▶ Work to complete
Can you swap each "magnifier" in the material below for "magnifying glass" and give the material back with everything else unchanged?

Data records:
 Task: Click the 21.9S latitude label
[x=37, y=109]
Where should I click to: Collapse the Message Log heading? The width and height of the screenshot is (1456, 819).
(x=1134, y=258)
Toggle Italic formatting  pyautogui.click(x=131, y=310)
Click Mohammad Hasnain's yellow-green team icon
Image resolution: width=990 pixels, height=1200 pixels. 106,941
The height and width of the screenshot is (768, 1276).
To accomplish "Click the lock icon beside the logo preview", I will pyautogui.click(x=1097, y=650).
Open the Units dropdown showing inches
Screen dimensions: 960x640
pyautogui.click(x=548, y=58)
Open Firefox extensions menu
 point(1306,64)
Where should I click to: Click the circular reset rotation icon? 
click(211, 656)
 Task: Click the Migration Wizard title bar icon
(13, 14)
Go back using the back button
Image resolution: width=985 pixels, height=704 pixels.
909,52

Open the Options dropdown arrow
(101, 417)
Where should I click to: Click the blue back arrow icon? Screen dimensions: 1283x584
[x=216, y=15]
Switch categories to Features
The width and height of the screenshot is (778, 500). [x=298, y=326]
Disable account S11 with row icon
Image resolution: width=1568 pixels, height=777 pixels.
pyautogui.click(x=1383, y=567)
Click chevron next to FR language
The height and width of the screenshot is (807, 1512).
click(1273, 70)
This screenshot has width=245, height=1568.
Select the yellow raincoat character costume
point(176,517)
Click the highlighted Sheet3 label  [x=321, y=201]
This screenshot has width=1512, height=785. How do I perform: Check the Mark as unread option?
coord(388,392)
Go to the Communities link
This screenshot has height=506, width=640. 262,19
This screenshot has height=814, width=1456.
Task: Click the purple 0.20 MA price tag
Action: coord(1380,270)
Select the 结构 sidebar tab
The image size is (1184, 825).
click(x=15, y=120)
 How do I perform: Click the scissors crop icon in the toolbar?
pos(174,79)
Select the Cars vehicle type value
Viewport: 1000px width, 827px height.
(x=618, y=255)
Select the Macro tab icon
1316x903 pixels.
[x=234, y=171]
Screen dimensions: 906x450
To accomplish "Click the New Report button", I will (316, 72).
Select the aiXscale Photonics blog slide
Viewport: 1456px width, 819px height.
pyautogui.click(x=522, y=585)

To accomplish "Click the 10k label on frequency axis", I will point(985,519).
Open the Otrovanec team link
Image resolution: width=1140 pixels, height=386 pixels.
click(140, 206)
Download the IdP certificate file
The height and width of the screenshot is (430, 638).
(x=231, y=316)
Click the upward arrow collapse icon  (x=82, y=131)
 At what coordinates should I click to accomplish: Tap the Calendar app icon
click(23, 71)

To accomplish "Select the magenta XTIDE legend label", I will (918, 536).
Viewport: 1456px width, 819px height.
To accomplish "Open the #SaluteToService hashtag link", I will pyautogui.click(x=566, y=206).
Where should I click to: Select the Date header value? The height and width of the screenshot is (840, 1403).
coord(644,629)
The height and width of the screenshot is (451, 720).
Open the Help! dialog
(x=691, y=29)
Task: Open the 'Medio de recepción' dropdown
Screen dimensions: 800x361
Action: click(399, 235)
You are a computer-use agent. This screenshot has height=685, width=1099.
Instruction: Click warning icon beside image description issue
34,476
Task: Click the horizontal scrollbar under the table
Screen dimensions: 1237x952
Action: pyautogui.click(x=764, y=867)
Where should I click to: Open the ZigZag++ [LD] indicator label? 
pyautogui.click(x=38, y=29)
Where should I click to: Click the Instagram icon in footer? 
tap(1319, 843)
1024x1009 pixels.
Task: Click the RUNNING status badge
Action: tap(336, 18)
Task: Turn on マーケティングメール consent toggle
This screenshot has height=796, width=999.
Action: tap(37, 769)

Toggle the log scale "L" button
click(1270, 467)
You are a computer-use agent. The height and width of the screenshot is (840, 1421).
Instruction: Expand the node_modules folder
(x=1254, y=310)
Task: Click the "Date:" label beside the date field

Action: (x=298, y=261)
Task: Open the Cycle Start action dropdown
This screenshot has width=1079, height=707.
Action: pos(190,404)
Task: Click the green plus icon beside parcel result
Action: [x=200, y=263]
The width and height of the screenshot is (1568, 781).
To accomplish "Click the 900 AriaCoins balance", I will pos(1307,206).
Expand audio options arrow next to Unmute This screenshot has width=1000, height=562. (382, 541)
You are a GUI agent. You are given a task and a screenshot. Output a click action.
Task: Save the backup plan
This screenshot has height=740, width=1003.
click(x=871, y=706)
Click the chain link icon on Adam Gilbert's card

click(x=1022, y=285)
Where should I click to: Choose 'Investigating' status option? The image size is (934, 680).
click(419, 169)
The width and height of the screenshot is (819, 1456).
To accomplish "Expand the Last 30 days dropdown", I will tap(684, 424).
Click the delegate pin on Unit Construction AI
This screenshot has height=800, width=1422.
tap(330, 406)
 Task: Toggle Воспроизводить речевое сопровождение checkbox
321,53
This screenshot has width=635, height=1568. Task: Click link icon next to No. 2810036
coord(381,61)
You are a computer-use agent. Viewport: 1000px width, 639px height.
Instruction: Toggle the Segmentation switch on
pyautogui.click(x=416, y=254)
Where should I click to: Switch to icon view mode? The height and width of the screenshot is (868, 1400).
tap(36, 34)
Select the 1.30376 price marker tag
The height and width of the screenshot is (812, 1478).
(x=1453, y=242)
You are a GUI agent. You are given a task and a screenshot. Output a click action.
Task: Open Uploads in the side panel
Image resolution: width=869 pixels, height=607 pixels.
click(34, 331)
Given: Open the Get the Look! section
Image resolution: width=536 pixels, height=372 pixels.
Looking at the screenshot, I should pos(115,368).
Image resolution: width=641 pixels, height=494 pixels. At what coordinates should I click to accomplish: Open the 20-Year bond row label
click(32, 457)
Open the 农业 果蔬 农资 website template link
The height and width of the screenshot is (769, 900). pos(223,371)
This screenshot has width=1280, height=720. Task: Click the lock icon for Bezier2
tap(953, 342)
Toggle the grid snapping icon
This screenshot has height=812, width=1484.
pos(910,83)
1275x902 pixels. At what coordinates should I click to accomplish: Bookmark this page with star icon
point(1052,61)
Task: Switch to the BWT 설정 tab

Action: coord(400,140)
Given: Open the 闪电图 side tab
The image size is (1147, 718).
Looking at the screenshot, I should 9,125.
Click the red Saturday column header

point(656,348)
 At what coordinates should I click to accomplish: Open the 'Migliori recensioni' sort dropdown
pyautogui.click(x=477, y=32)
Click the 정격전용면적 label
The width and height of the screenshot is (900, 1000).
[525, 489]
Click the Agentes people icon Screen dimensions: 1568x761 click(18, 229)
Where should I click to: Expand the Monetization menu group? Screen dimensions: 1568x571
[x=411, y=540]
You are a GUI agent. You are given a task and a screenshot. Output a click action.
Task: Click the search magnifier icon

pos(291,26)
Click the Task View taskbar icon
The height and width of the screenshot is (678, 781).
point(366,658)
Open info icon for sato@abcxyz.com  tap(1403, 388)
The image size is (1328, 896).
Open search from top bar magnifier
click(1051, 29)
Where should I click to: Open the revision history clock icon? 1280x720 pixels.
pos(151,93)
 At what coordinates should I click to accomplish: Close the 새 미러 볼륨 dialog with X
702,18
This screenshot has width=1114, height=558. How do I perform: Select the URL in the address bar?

▶ Correct response
 Task: Click the 21.9S latitude label
[x=37, y=109]
Where should I click to: Collapse the Message Log heading? The width and height of the screenshot is (1456, 819).
(x=1134, y=258)
Toggle Italic formatting  pyautogui.click(x=131, y=310)
Click Mohammad Hasnain's yellow-green team icon
Image resolution: width=990 pixels, height=1200 pixels. 106,941
The height and width of the screenshot is (768, 1276).
To accomplish "Click the lock icon beside the logo preview", I will pyautogui.click(x=1097, y=650).
Open the Units dropdown showing inches
Screen dimensions: 960x640
pyautogui.click(x=548, y=58)
Open Firefox extensions menu
 point(1306,64)
Where should I click to: Click the circular reset rotation icon? 
click(211, 656)
 Task: Click the Migration Wizard title bar icon
(13, 14)
Go back using the back button
Image resolution: width=985 pixels, height=704 pixels.
909,52

Open the Options dropdown arrow
(101, 417)
Where should I click to: Click the blue back arrow icon? Screen dimensions: 1283x584
[x=216, y=15]
Switch categories to Features
The width and height of the screenshot is (778, 500). [x=298, y=326]
Disable account S11 with row icon
Image resolution: width=1568 pixels, height=777 pixels.
pyautogui.click(x=1383, y=567)
Click chevron next to FR language
The height and width of the screenshot is (807, 1512).
click(1273, 70)
This screenshot has width=245, height=1568.
Select the yellow raincoat character costume
point(176,517)
Click the highlighted Sheet3 label  [x=321, y=201]
This screenshot has width=1512, height=785. How do I perform: Check the Mark as unread option?
coord(388,392)
Go to the Communities link
This screenshot has height=506, width=640. 262,19
This screenshot has height=814, width=1456.
Task: Click the purple 0.20 MA price tag
Action: coord(1380,270)
Select the 结构 sidebar tab
The image size is (1184, 825).
click(x=15, y=120)
 How do I perform: Click the scissors crop icon in the toolbar?
pos(174,79)
Select the Cars vehicle type value
Viewport: 1000px width, 827px height.
(x=618, y=255)
Select the Macro tab icon
1316x903 pixels.
[x=234, y=171]
Screen dimensions: 906x450
To accomplish "Click the New Report button", I will (316, 72).
Select the aiXscale Photonics blog slide
Viewport: 1456px width, 819px height.
pyautogui.click(x=522, y=585)

To accomplish "Click the 10k label on frequency axis", I will point(985,519).
Open the Otrovanec team link
Image resolution: width=1140 pixels, height=386 pixels.
click(140, 206)
Download the IdP certificate file
The height and width of the screenshot is (430, 638).
(x=231, y=316)
Click the upward arrow collapse icon  (x=82, y=131)
 At what coordinates should I click to accomplish: Tap the Calendar app icon
click(23, 71)

To accomplish "Select the magenta XTIDE legend label", I will (918, 536).
Viewport: 1456px width, 819px height.
To accomplish "Open the #SaluteToService hashtag link", I will pyautogui.click(x=566, y=206).
Where should I click to: Select the Date header value? The height and width of the screenshot is (840, 1403).
coord(644,629)
The height and width of the screenshot is (451, 720).
Open the Help! dialog
(x=691, y=29)
Task: Open the 'Medio de recepción' dropdown
Screen dimensions: 800x361
Action: click(399, 235)
You are a computer-use agent. This screenshot has height=685, width=1099.
Instruction: Click warning icon beside image description issue
34,476
Task: Click the horizontal scrollbar under the table
Screen dimensions: 1237x952
Action: pyautogui.click(x=764, y=867)
Where should I click to: Open the ZigZag++ [LD] indicator label? 
pyautogui.click(x=38, y=29)
Where should I click to: Click the Instagram icon in footer? 
tap(1319, 843)
1024x1009 pixels.
Task: Click the RUNNING status badge
Action: tap(336, 18)
Task: Turn on マーケティングメール consent toggle
This screenshot has height=796, width=999.
Action: tap(37, 769)

Toggle the log scale "L" button
click(1270, 467)
You are a computer-use agent. The height and width of the screenshot is (840, 1421).
Instruction: Expand the node_modules folder
(x=1254, y=310)
Task: Click the "Date:" label beside the date field

Action: (x=298, y=261)
Task: Open the Cycle Start action dropdown
This screenshot has width=1079, height=707.
Action: pos(190,404)
Task: Click the green plus icon beside parcel result
Action: [x=200, y=263]
The width and height of the screenshot is (1568, 781).
To accomplish "Click the 900 AriaCoins balance", I will pos(1307,206).
Expand audio options arrow next to Unmute This screenshot has width=1000, height=562. (382, 541)
You are a GUI agent. You are given a task and a screenshot. Output a click action.
Task: Save the backup plan
This screenshot has height=740, width=1003.
click(x=871, y=706)
Click the chain link icon on Adam Gilbert's card

click(x=1022, y=285)
Where should I click to: Choose 'Investigating' status option? The image size is (934, 680).
click(419, 169)
The width and height of the screenshot is (819, 1456).
To accomplish "Expand the Last 30 days dropdown", I will tap(684, 424).
Click the delegate pin on Unit Construction AI
This screenshot has height=800, width=1422.
tap(330, 406)
 Task: Toggle Воспроизводить речевое сопровождение checkbox
321,53
This screenshot has width=635, height=1568. Task: Click link icon next to No. 2810036
coord(381,61)
You are a computer-use agent. Viewport: 1000px width, 639px height.
Instruction: Toggle the Segmentation switch on
pyautogui.click(x=416, y=254)
Where should I click to: Switch to icon view mode? The height and width of the screenshot is (868, 1400).
tap(36, 34)
Select the 1.30376 price marker tag
The height and width of the screenshot is (812, 1478).
(x=1453, y=242)
You are a GUI agent. You are given a task and a screenshot. Output a click action.
Task: Open Uploads in the side panel
Image resolution: width=869 pixels, height=607 pixels.
click(34, 331)
Given: Open the Get the Look! section
Image resolution: width=536 pixels, height=372 pixels.
Looking at the screenshot, I should pos(115,368).
Image resolution: width=641 pixels, height=494 pixels. At what coordinates should I click to accomplish: Open the 20-Year bond row label
click(32, 457)
Open the 农业 果蔬 农资 website template link
The height and width of the screenshot is (769, 900). pos(223,371)
This screenshot has width=1280, height=720. Task: Click the lock icon for Bezier2
tap(953, 342)
Toggle the grid snapping icon
This screenshot has height=812, width=1484.
pos(910,83)
1275x902 pixels. At what coordinates should I click to accomplish: Bookmark this page with star icon
point(1052,61)
Task: Switch to the BWT 설정 tab

Action: coord(400,140)
Given: Open the 闪电图 side tab
The image size is (1147, 718).
Looking at the screenshot, I should 9,125.
Click the red Saturday column header

point(656,348)
 At what coordinates should I click to accomplish: Open the 'Migliori recensioni' sort dropdown
pyautogui.click(x=477, y=32)
Click the 정격전용면적 label
The width and height of the screenshot is (900, 1000).
[525, 489]
Click the Agentes people icon Screen dimensions: 1568x761 click(18, 229)
Where should I click to: Expand the Monetization menu group? Screen dimensions: 1568x571
[x=411, y=540]
You are a GUI agent. You are given a task and a screenshot. Output a click action.
Task: Click the search magnifying glass icon

pos(291,26)
Click the Task View taskbar icon
The height and width of the screenshot is (678, 781).
point(366,658)
Open info icon for sato@abcxyz.com  tap(1403, 388)
The image size is (1328, 896).
Open search from top bar magnifying glass
click(1051, 29)
Where should I click to: Open the revision history clock icon? 1280x720 pixels.
pos(151,93)
 At what coordinates should I click to accomplish: Close the 새 미러 볼륨 dialog with X
702,18
This screenshot has width=1114, height=558. How do I perform: Select the URL in the address bar?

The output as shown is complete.